_Task prompt_: Below are records. Transcribe exactly the lines from the one that contains "Select the S/M size row cell" through the last line, leaving any pictures out.

---- Data extracts

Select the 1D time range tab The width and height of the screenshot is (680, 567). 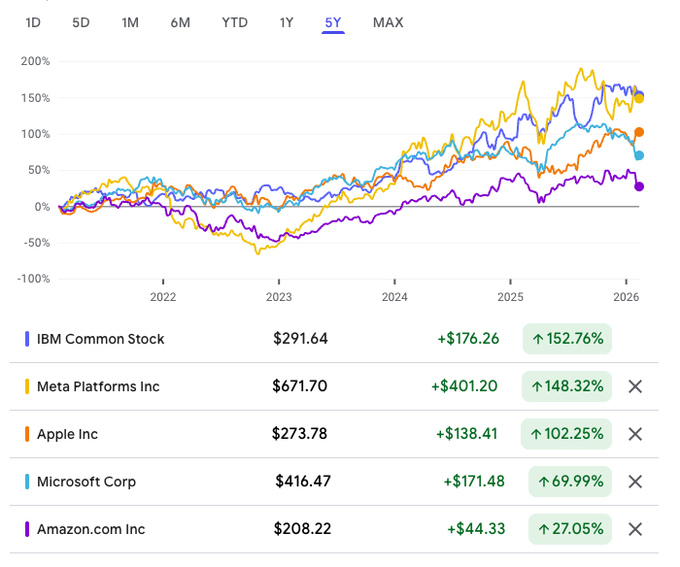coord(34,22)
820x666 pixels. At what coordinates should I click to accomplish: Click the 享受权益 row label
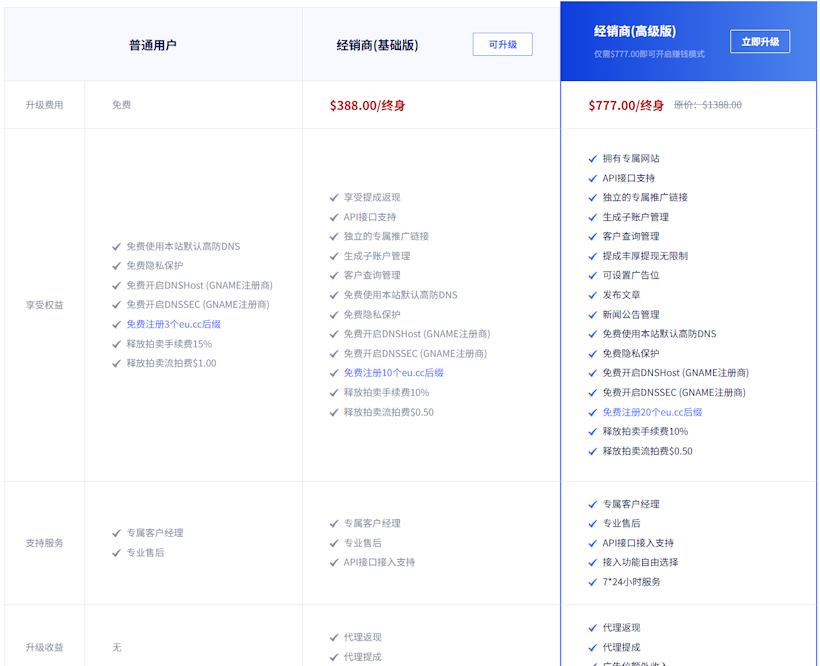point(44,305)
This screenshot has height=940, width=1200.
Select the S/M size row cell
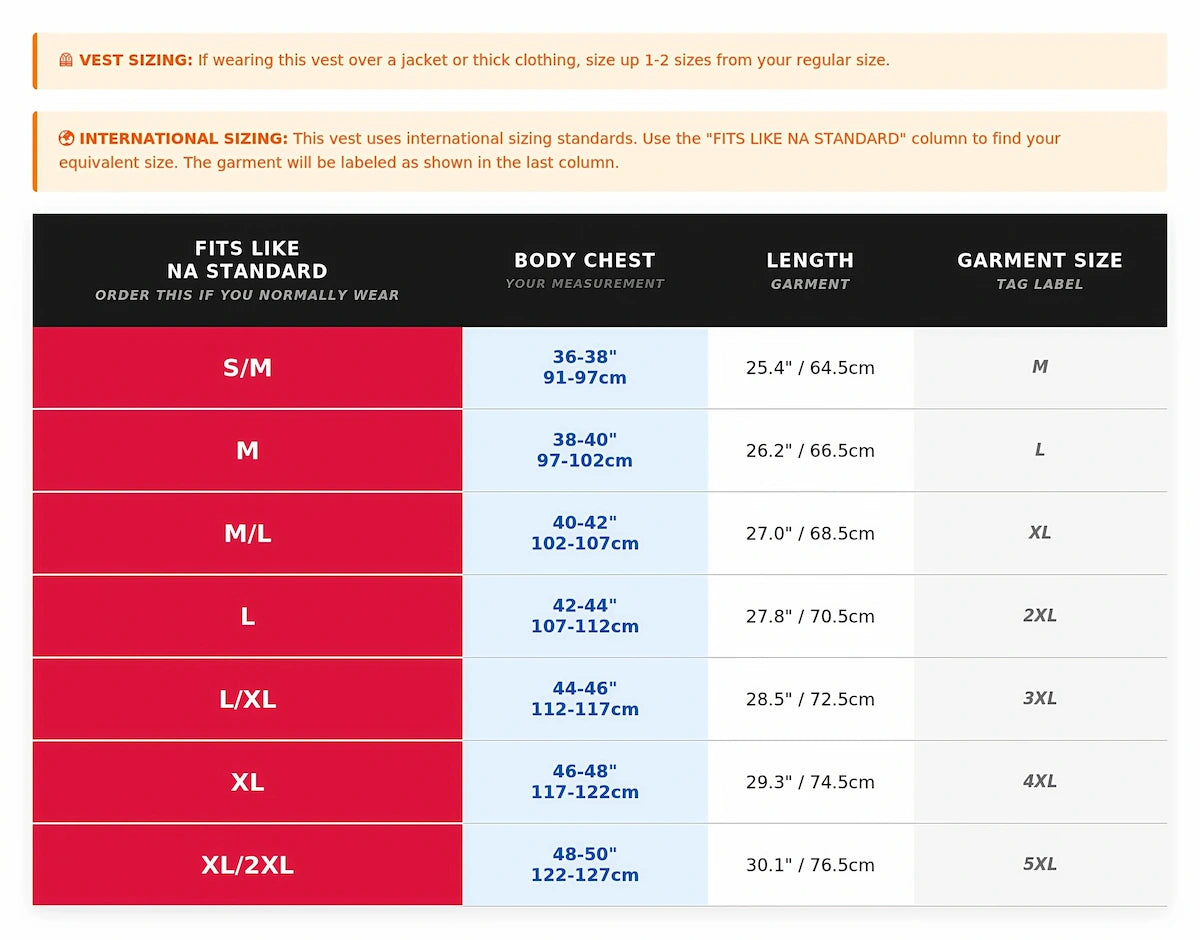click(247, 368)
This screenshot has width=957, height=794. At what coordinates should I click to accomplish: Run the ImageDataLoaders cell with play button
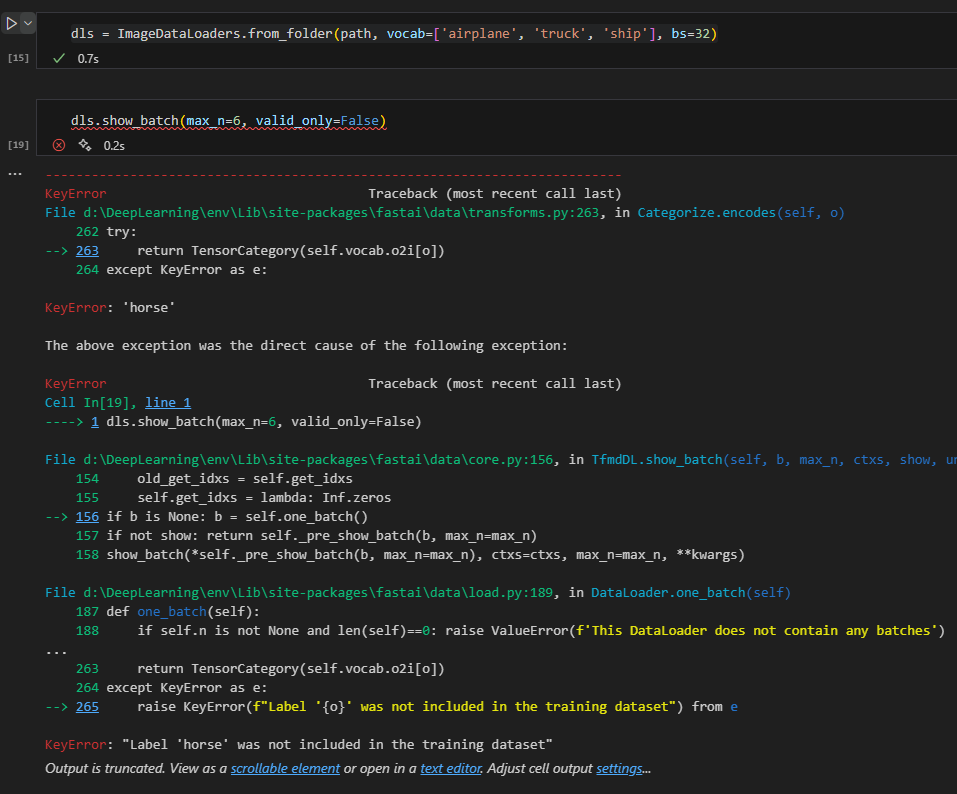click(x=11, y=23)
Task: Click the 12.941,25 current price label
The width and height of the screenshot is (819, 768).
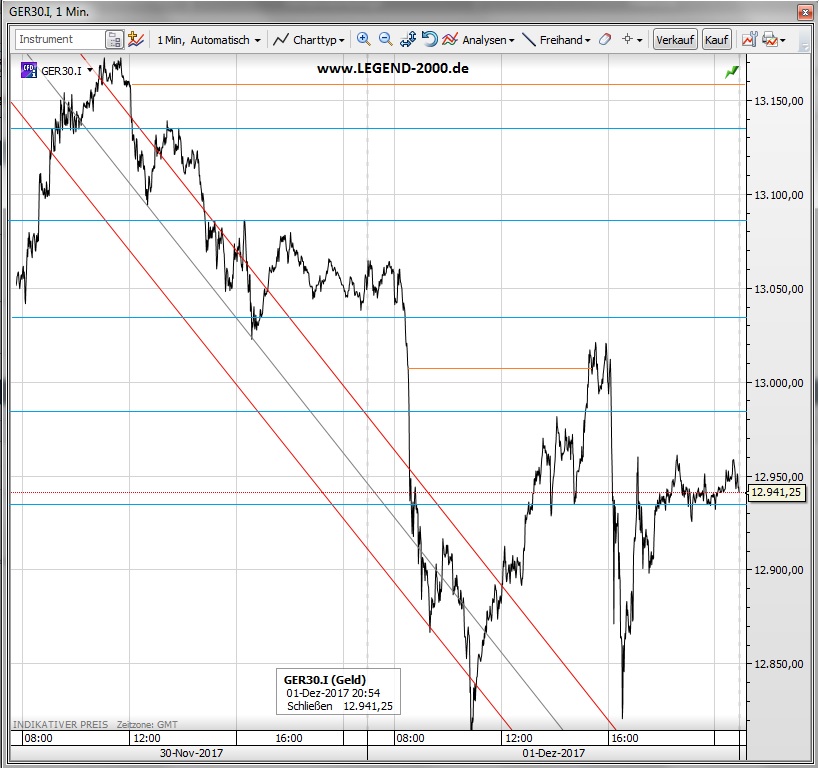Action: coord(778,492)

--------

_Result of this exercise_:
Select the S/M size row cell
click(247, 368)
This screenshot has width=957, height=794. At what coordinates should I click to accomplish: Run the ImageDataLoaders cell with play button
click(x=11, y=23)
Task: Click the 12.941,25 current price label
The width and height of the screenshot is (819, 768).
Action: coord(778,492)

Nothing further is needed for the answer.